Problem: From the line containing "Viewport: 701px width, 415px" to the last line of the data below, copy everything exactly and nothing else; pictures stay out.

▽

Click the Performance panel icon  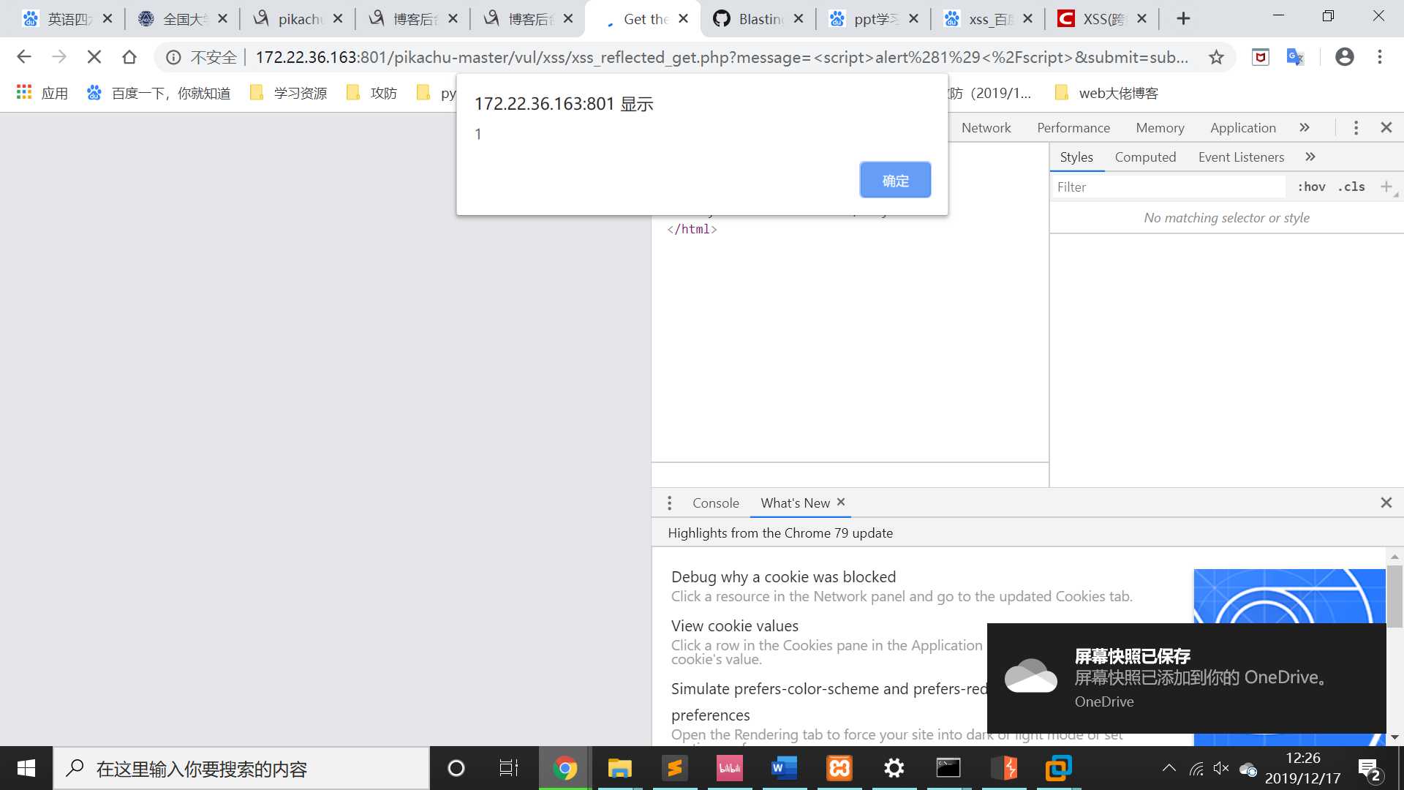pos(1072,127)
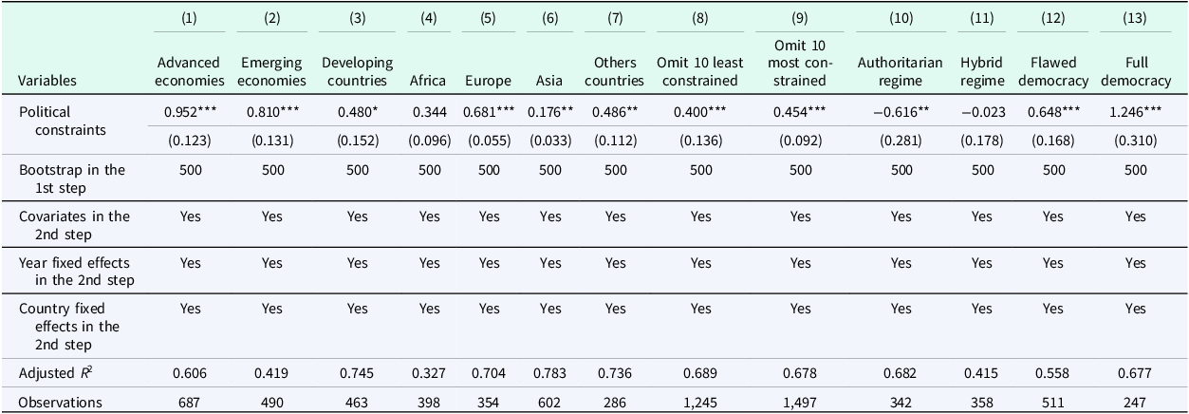Click the Variables header label
This screenshot has width=1189, height=414.
click(x=48, y=82)
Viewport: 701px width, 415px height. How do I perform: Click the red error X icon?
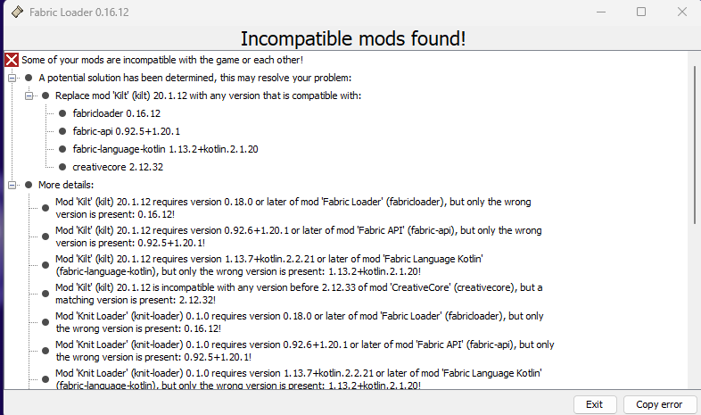coord(12,60)
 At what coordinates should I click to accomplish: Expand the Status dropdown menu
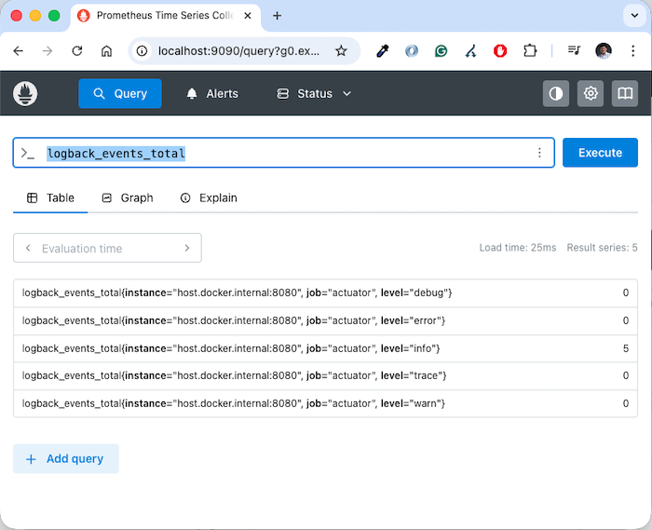coord(315,93)
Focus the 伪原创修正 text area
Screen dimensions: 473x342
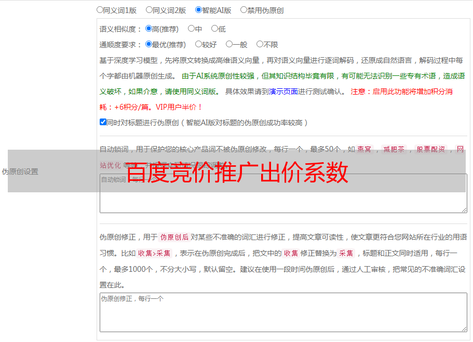click(283, 312)
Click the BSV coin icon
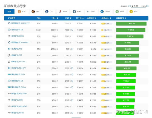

△

Answer to this task:
Viewport: 701px width, 415px height. How do I perform: Click the red error X icon?
coord(12,60)
 At what coordinates should I click to accomplish: Expand the Status dropdown menu
coord(315,93)
Focus the 伪原创修正 text area
Screen dimensions: 473x342
click(283, 312)
Click the BSV coin icon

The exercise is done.